Scream (2022)
So this isn’t the 1996 self-aware meta-horror movie, it’s the 2022 self-aware meta-horror sequel. (Or, as characters in the movie tried to call it, a “requel” that’s a combination reboot/sequel, inasmuch as it’s essentially ignoring most everything that happened after the first movie or two.)
It’s basically taking some characters from the original movie (Courteney Cox, David Arquette, Neve Campbell) and a bunch of new characters who are children of other original-movie characters, and then — surprise! — a ghostface killer is on the loose, going after people for mysterious reasons.
In broad outline, it’s basically the same as the recent Halloween “requel” with Jamie Lee Curtis, and it has a lot of that same “older, competent women save the day” energy to it, where modern teens are all stuck in their genre tropes, but the originals who lived through these things decades ago are Not Putting Up With This Shit.
But of course, since it’s Scream, it’s extremely self-aware, with lots of characters talking about how movies like this one work, and David Arquette even giving a reprise/reworking of the famous “the rules” speech. The plot doesn’t really work if you think about it too hard — it relies a lot on coincidences and people having exactly the right reaction at all times — but it has enough internal logic to keep the movie moving forward in a way that makes sense at the time.

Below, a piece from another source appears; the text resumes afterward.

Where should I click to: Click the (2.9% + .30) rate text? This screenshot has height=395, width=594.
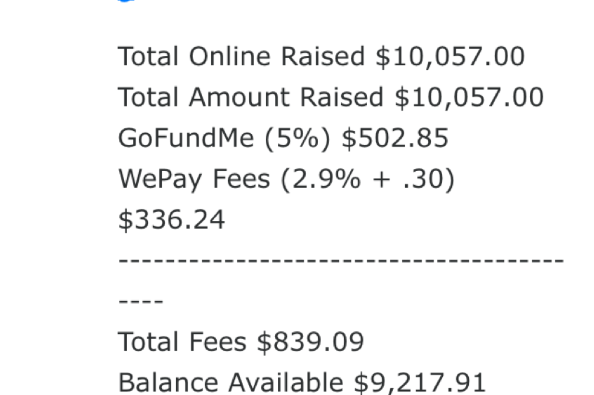(367, 179)
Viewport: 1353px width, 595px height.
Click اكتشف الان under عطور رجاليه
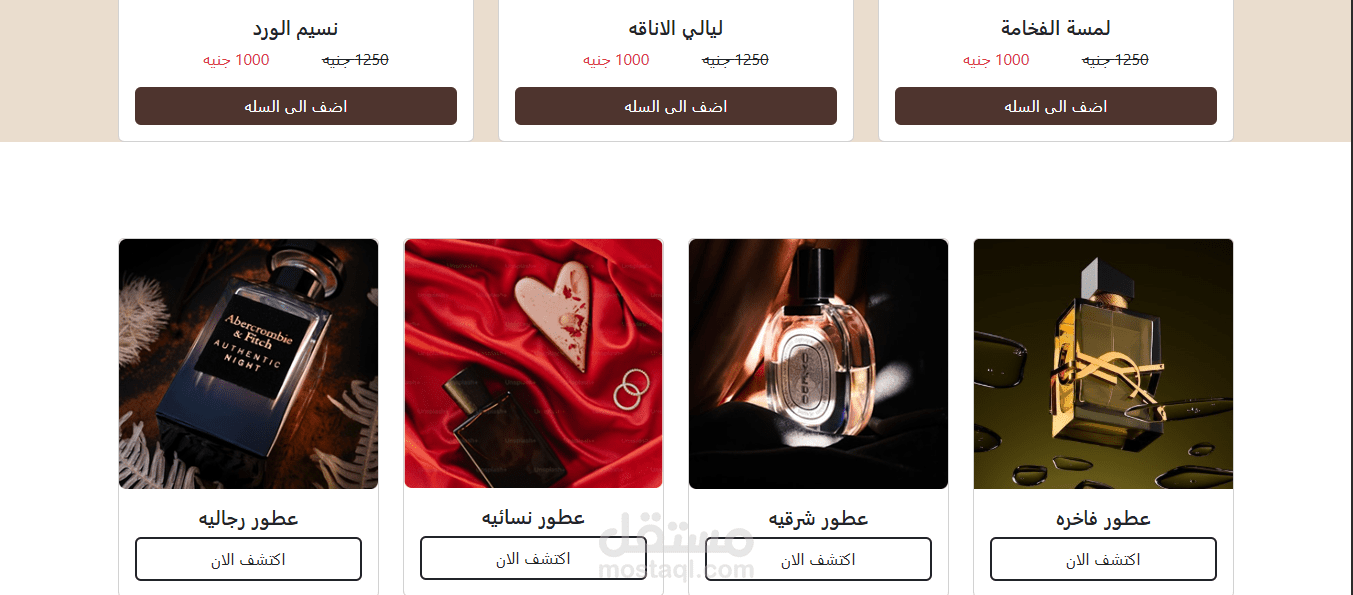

If you liked the original movie back when you were young, but haven’t kept up with the franchise since — and this describes me perfectly — this is a solid if unspectacular update to the franchise. I think Halloween does it better, but this one definitely does it with more of a wink.
(And if you hated the original movie — as my wife did — then you’re going to super-hate this one, because it is everything you hated about the first one and then some. This might be the first horror movie we’ve watched together that was mostly for my enjoyment.)